Les deux sœurs signent une trêve tacite dans la dispute. Des talons frappent vigoureusement le sol dans ma direction. Bon, j’ai au moins remis mon pantalon si c’est la sœur furieuse de Zéfia qui entre. Mais non, c’est bien ma chercheuse qui pousse la porte, avec le reste de mes affaires que je m’empresse d’enfiler.

— Taylor, je suis désolée.

— Elle ne semble pas ravie de ma présence ici.

— Et encore, si elle savait d’où tu viens, ce serait pire ! Je serai libre de sortir seule dans cinq jours. Il ne vaut mieux pas que tu retentes de venir d’ici là.

Elle réajuste le col de mon pull, passe ses doigts dans mes cheveux en se mordant la lèvre inférieure et m’embrasse. Je la serre contre moi :

— J’aurais préféré que ce soit toi qui me dises pourquoi tu étais dans ma chambre et pas celle de Yosh. Tu savais pour mon transfert, pour le bloc. C’est pour ça que tu es venue me voir, moi.

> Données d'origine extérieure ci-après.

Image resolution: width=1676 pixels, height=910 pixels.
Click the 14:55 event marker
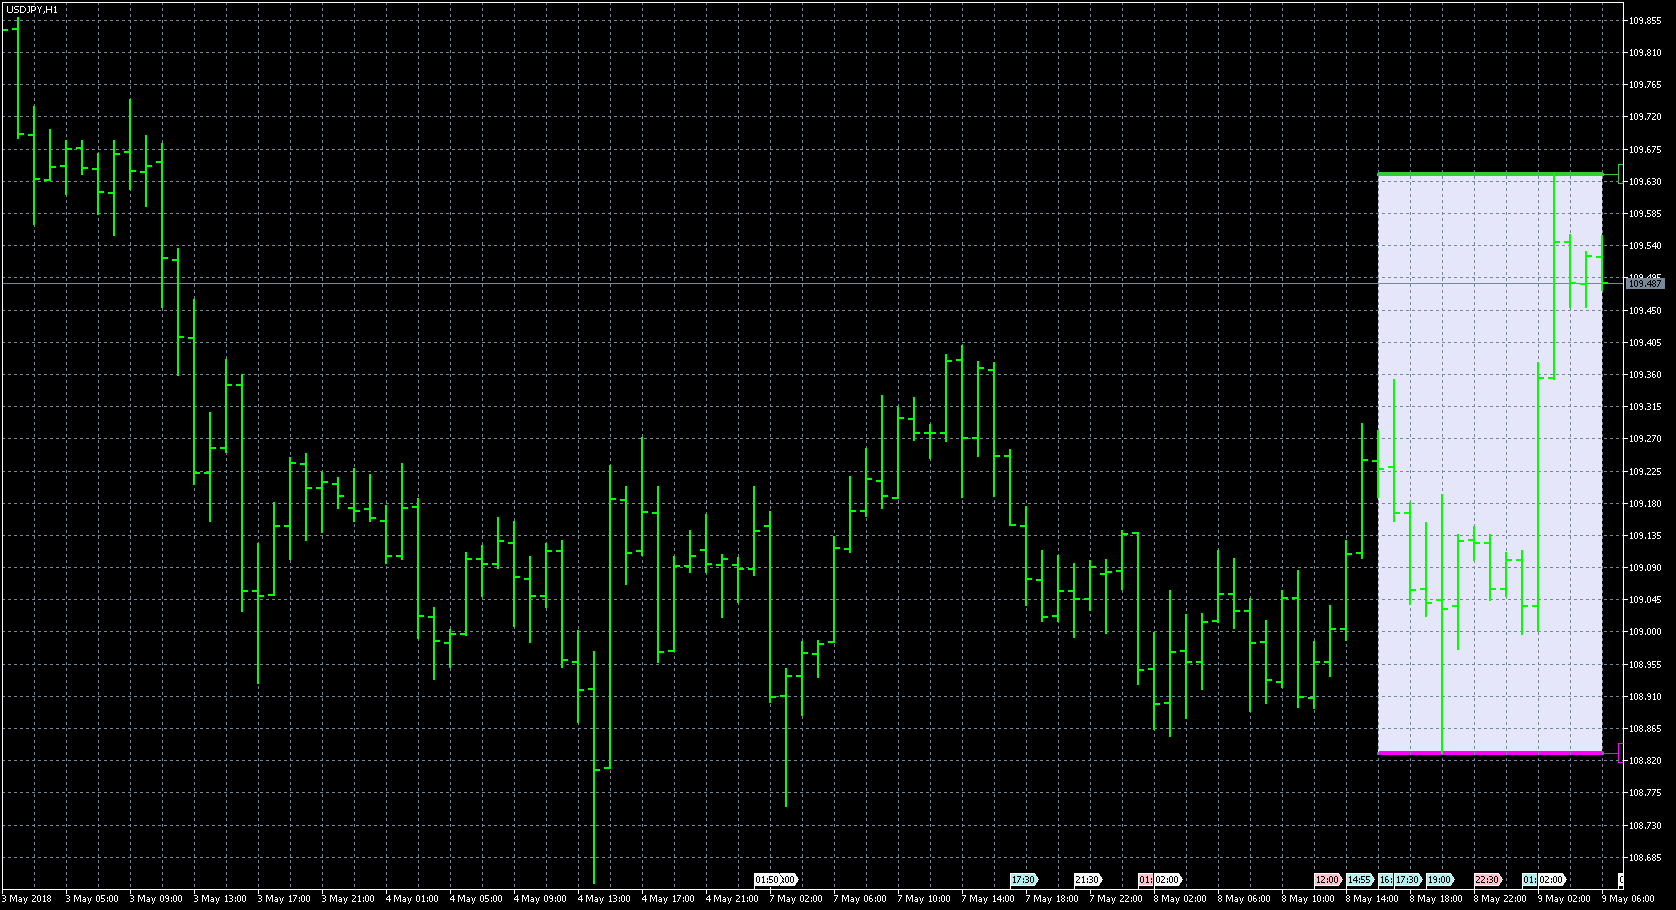tap(1360, 880)
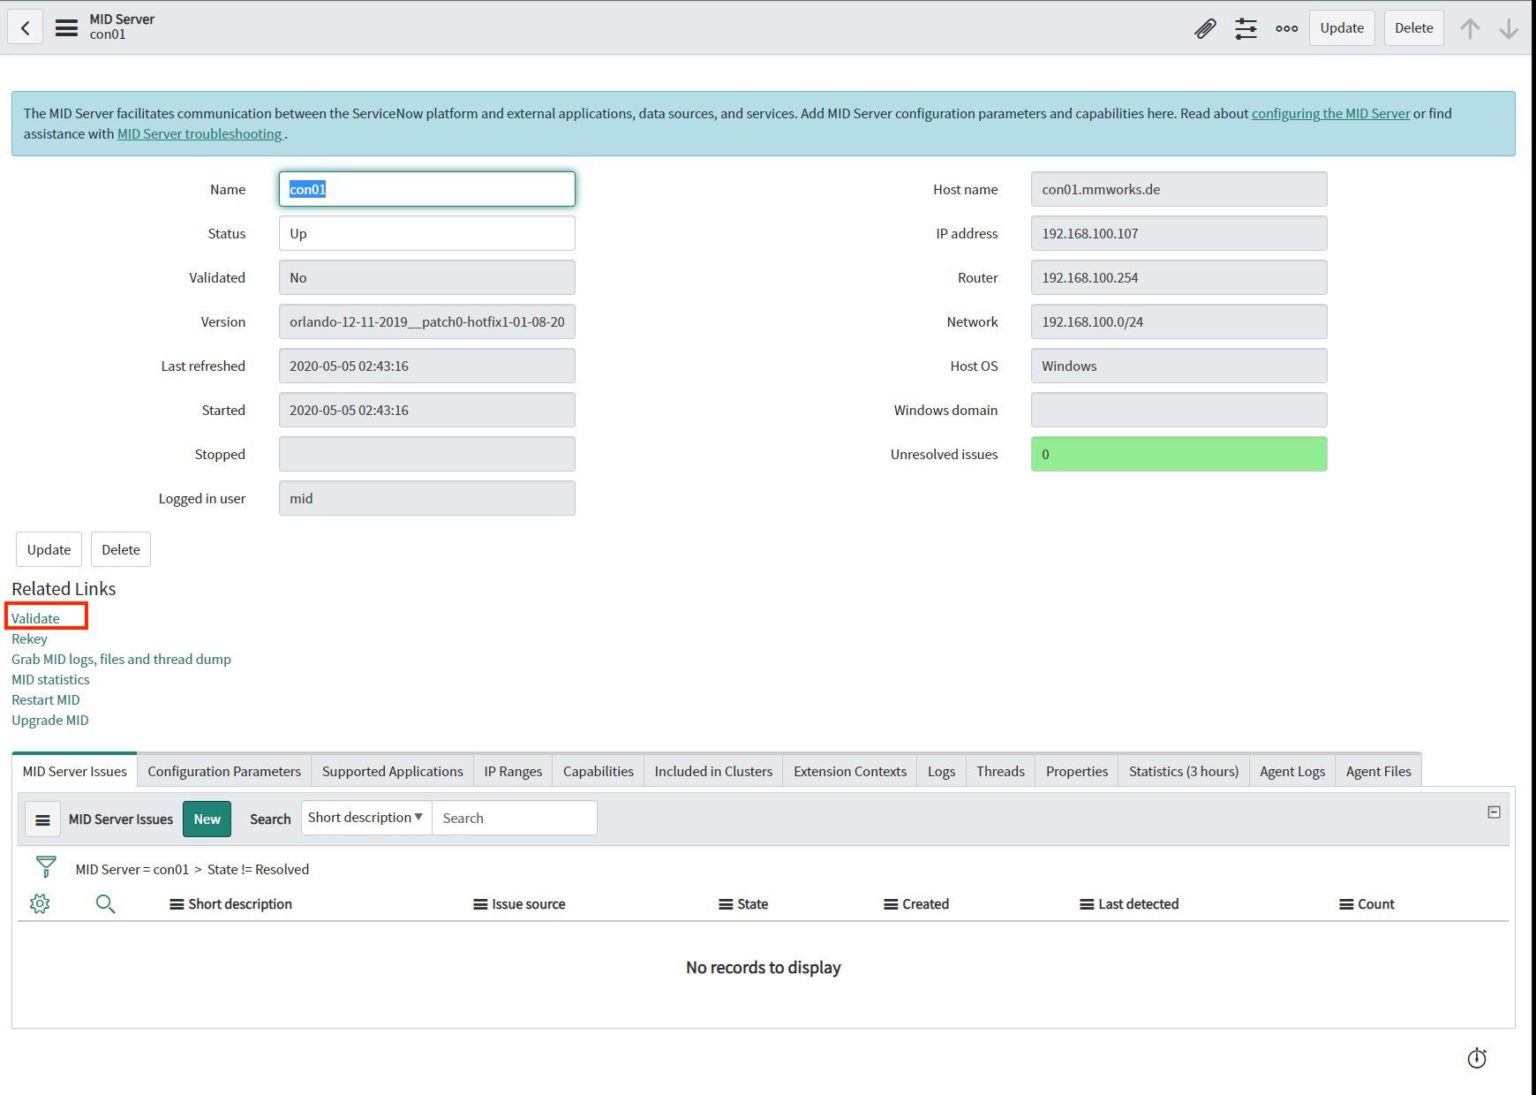Screen dimensions: 1536x1095
Task: Open the form context menu beside MID Server
Action: (x=66, y=27)
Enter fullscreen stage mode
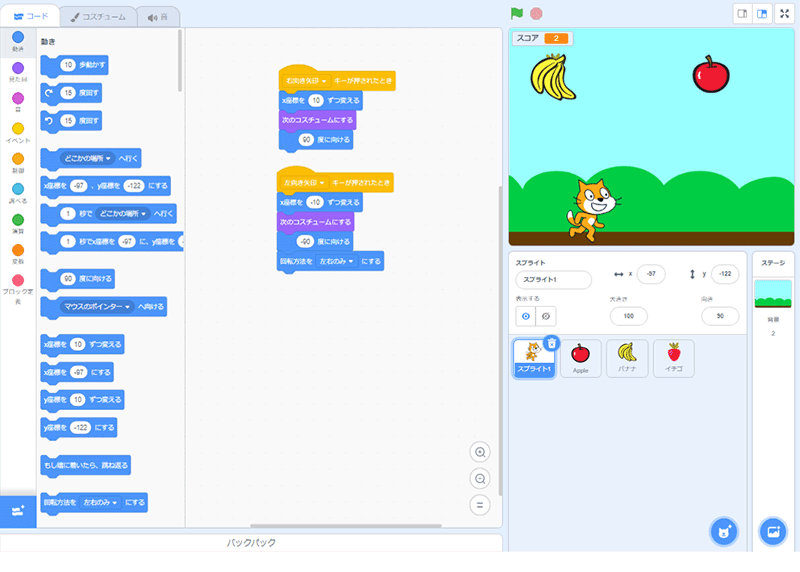 (785, 14)
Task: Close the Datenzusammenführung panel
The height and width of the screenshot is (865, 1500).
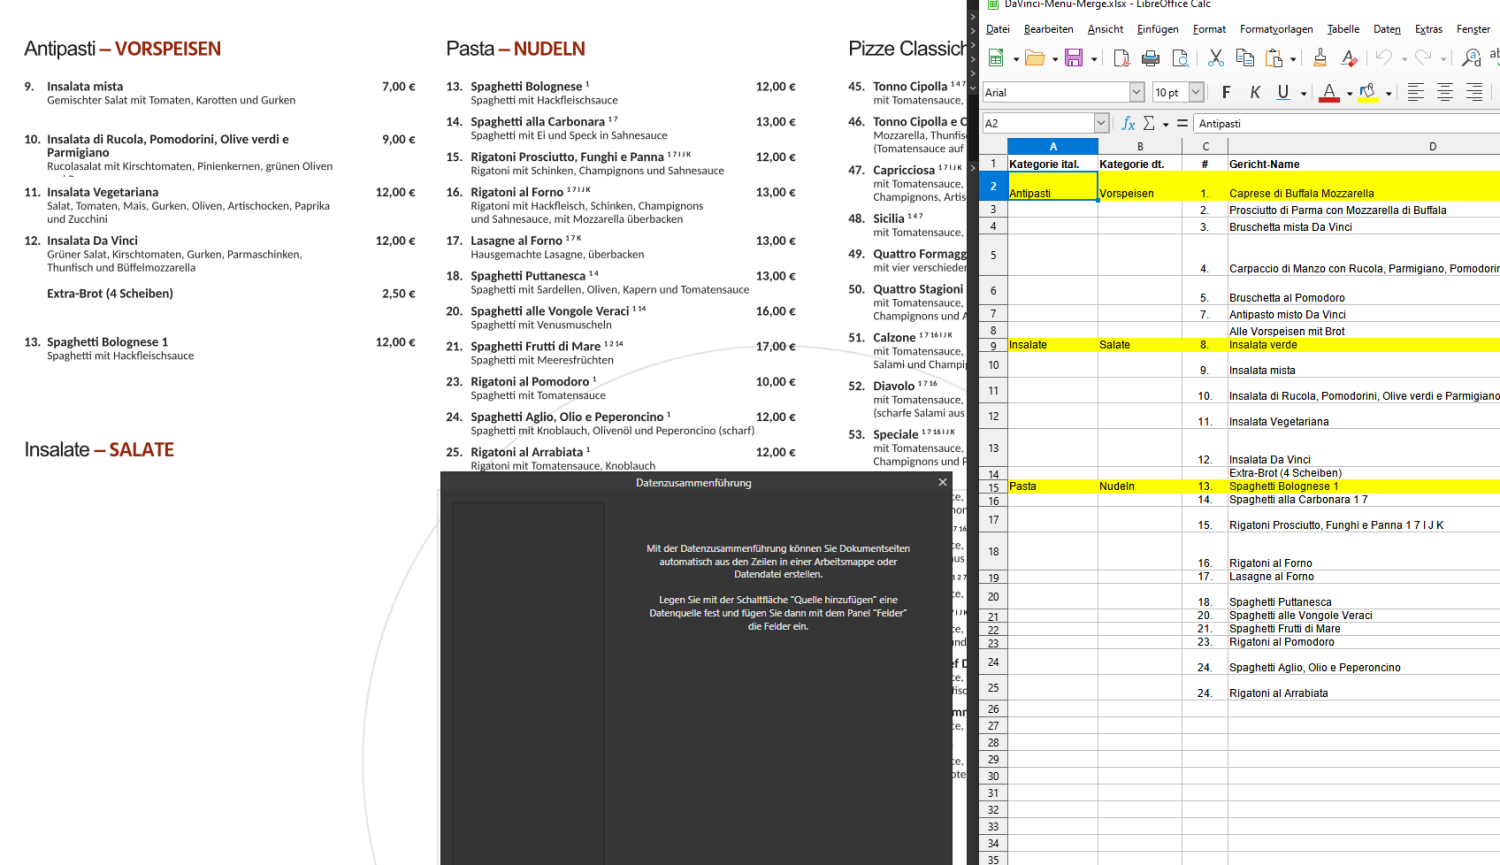Action: point(942,482)
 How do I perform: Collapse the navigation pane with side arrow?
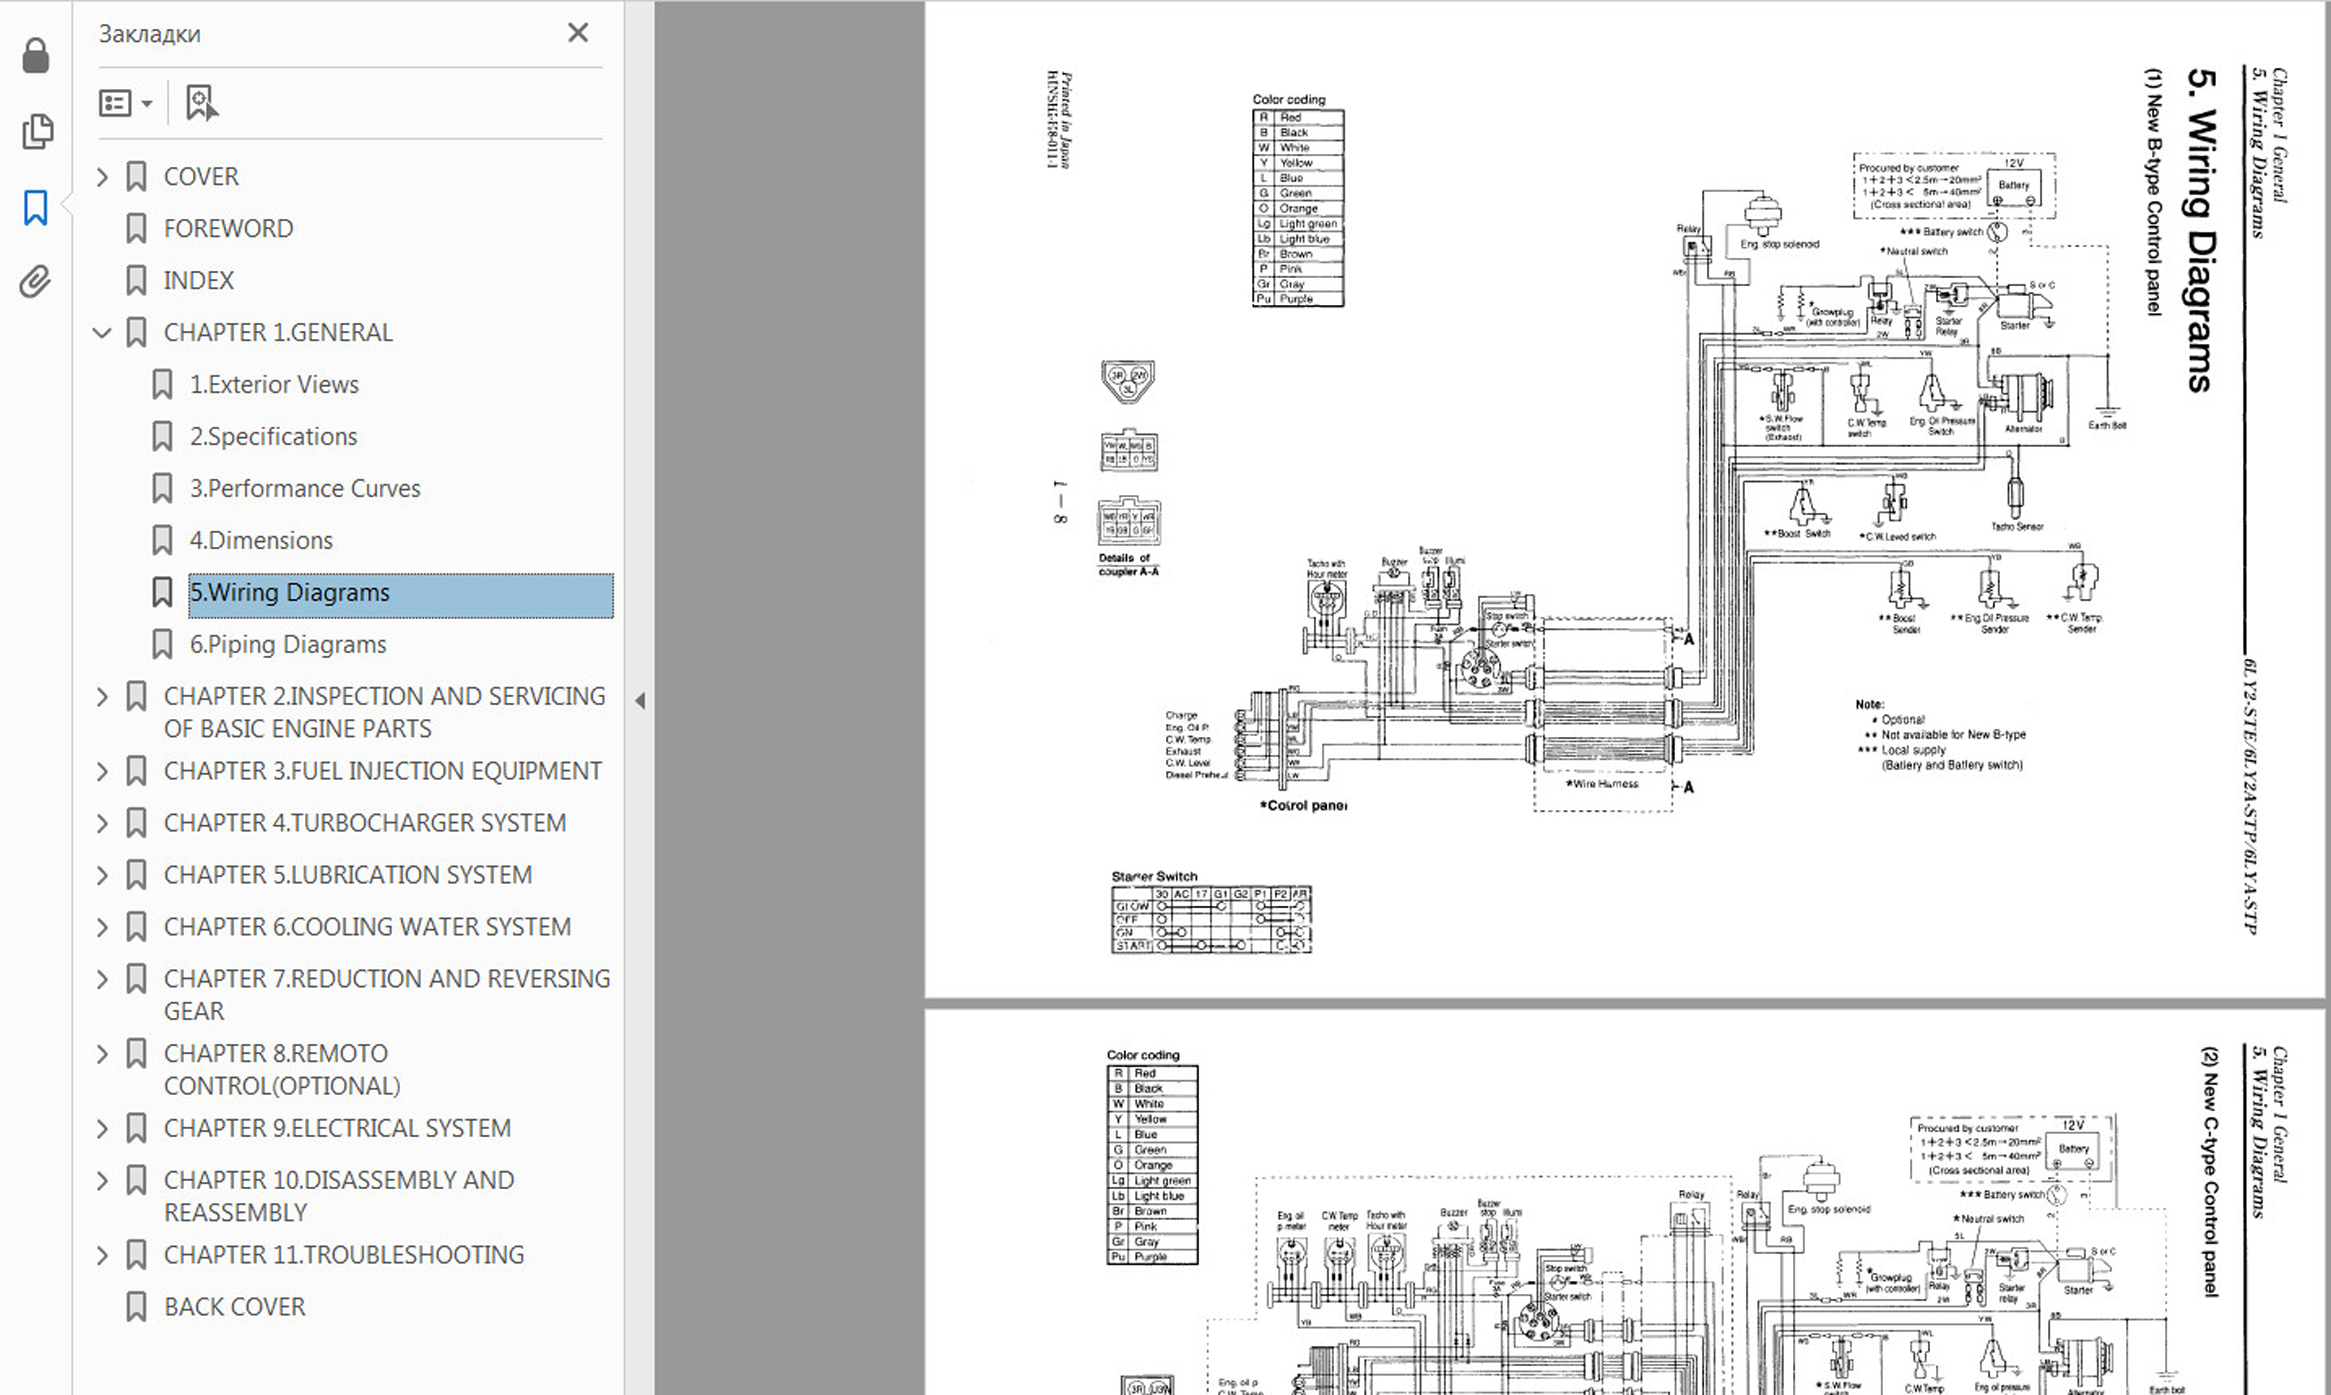640,701
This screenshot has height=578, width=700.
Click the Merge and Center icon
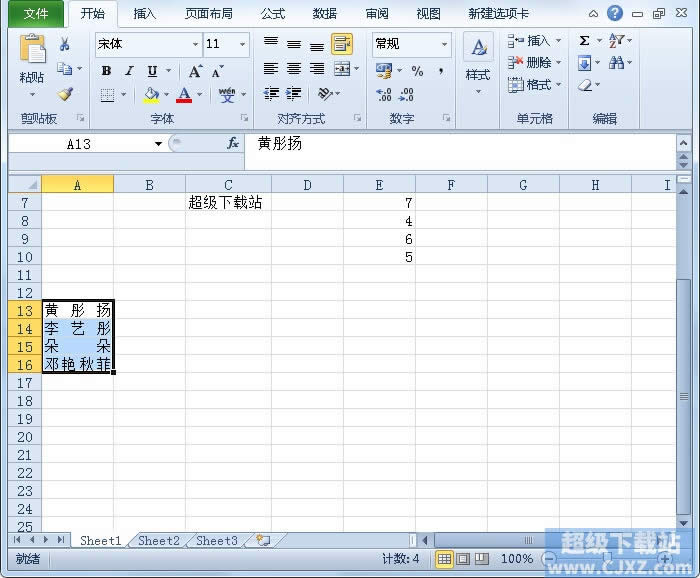(342, 69)
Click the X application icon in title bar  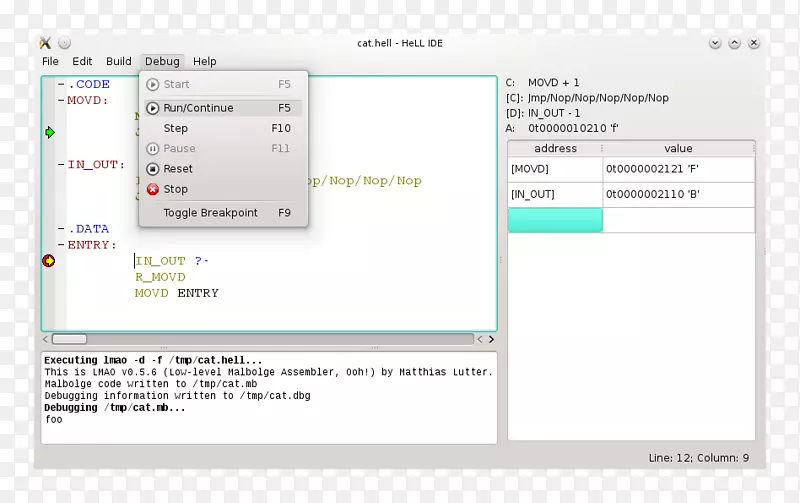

— Pas du tout ! Enfin si, un peu, mais pas vraiment. Je savais que c’était ta maison, mais pas que c’était ta chambre. Je n’ai su qui tu étais que quand tu m’as dit ton prénom.

Je recule. Nouvelle donne. Ma gorge se serre :

— Tu n’as pas à te justifier. Je voulais trouver des réponses sur ton absence en venant ici. Je les ai eues. Maintenant, je… Il vaut mieux que tu ne reviennes plus au bloc.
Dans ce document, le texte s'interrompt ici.